Goal
Rewrite the data beginning at the line that has "Expand hot themes with 전체보기 chevron" and stopping after the line that has "The image size is (414, 484). 336,33", changing "chevron" to "arrow" and keeping everything else the same. Leave the pictures out of your answer.

Material for this task
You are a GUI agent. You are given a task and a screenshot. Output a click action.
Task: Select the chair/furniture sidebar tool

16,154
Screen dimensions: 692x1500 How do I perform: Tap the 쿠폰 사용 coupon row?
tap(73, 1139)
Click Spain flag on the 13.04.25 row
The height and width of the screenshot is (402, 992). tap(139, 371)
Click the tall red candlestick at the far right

--

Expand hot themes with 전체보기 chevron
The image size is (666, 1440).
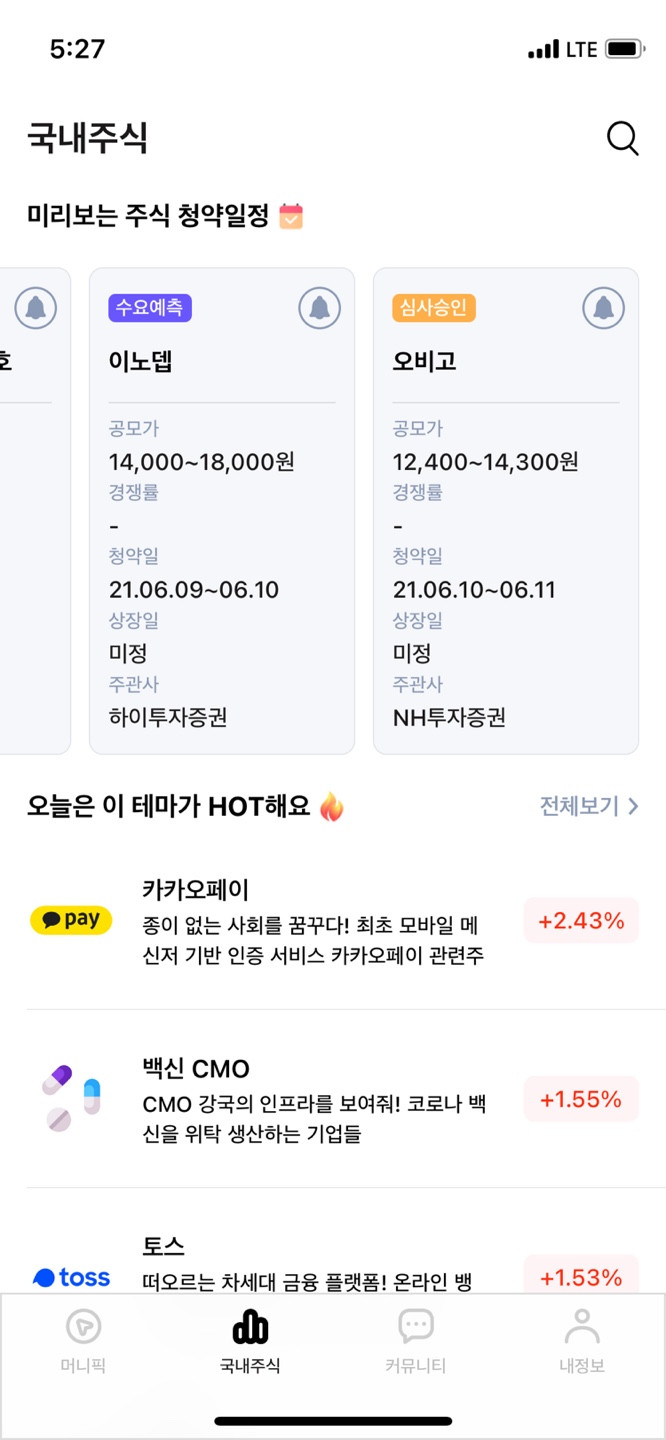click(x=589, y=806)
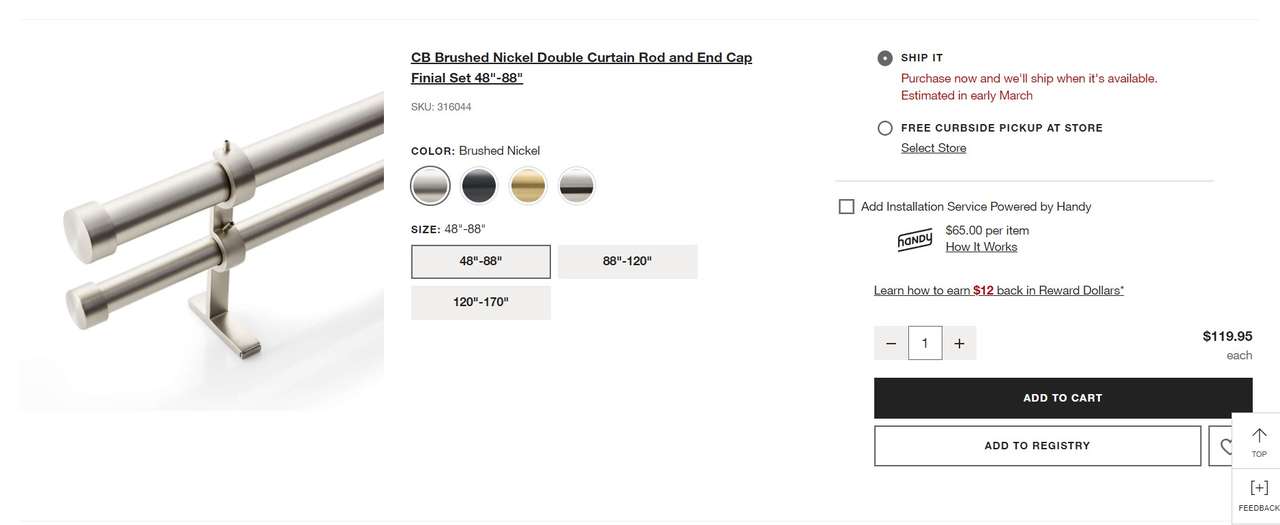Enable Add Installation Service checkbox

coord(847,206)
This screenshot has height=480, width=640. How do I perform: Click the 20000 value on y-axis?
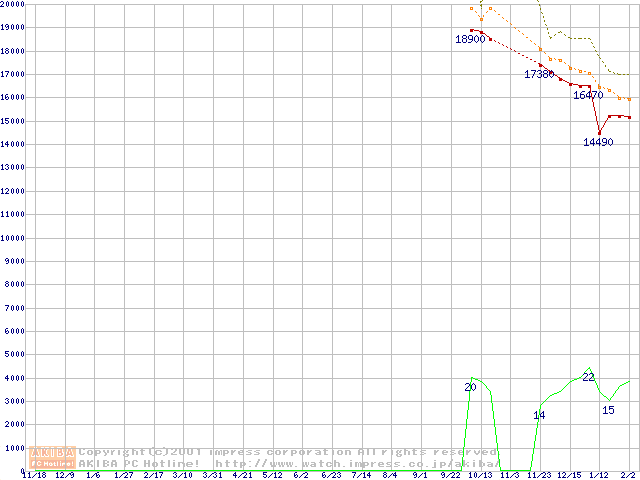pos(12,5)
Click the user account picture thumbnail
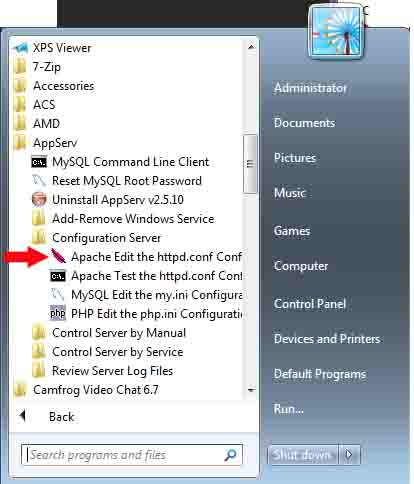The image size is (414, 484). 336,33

* * *

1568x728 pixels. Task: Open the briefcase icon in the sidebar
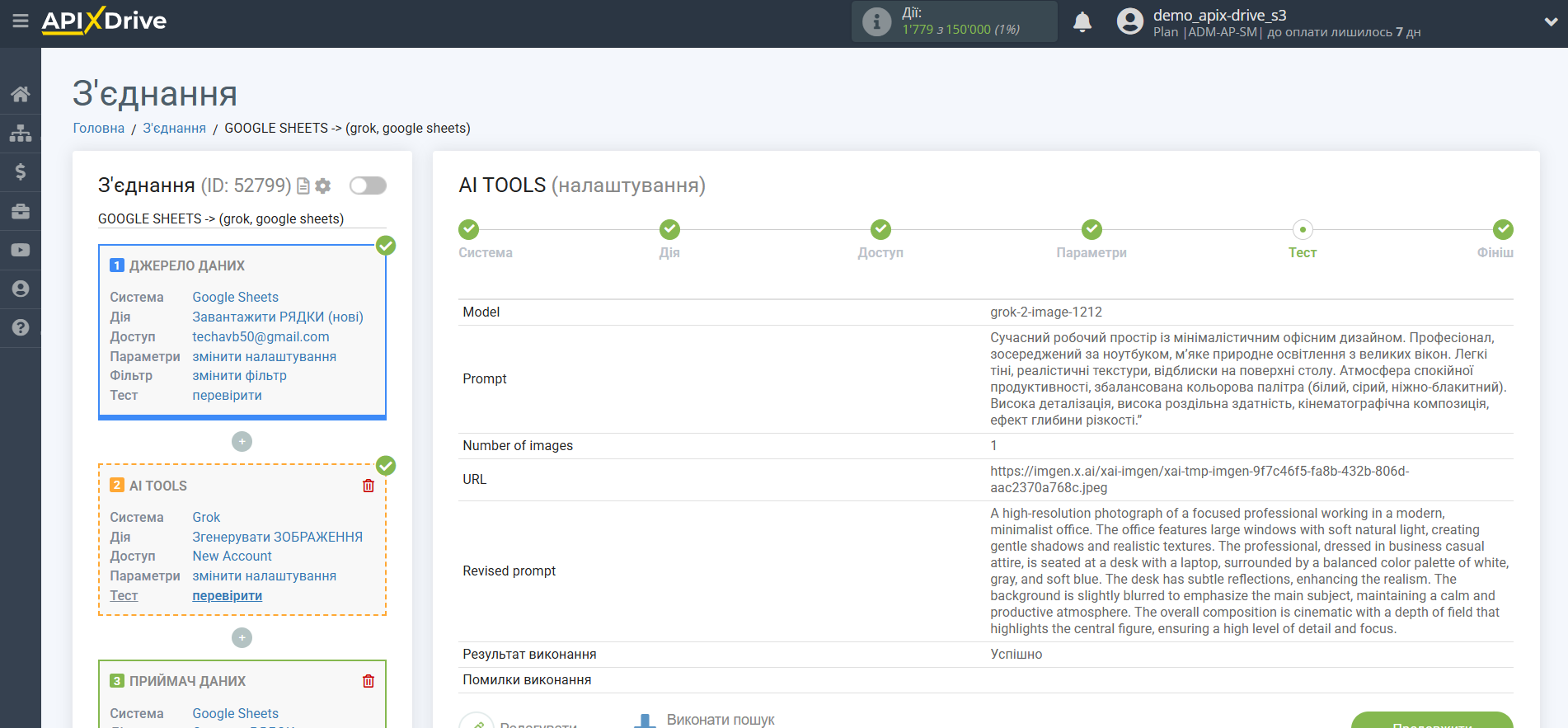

Solved exercise
Expand hot themes with 전체보기 arrow
The image size is (666, 1440).
click(x=589, y=806)
Enable Add Installation Service checkbox

coord(847,206)
This screenshot has height=480, width=640. How do I perform: Click the 20000 value on y-axis?
pos(12,5)
Click the user account picture thumbnail
The image size is (414, 484). 336,33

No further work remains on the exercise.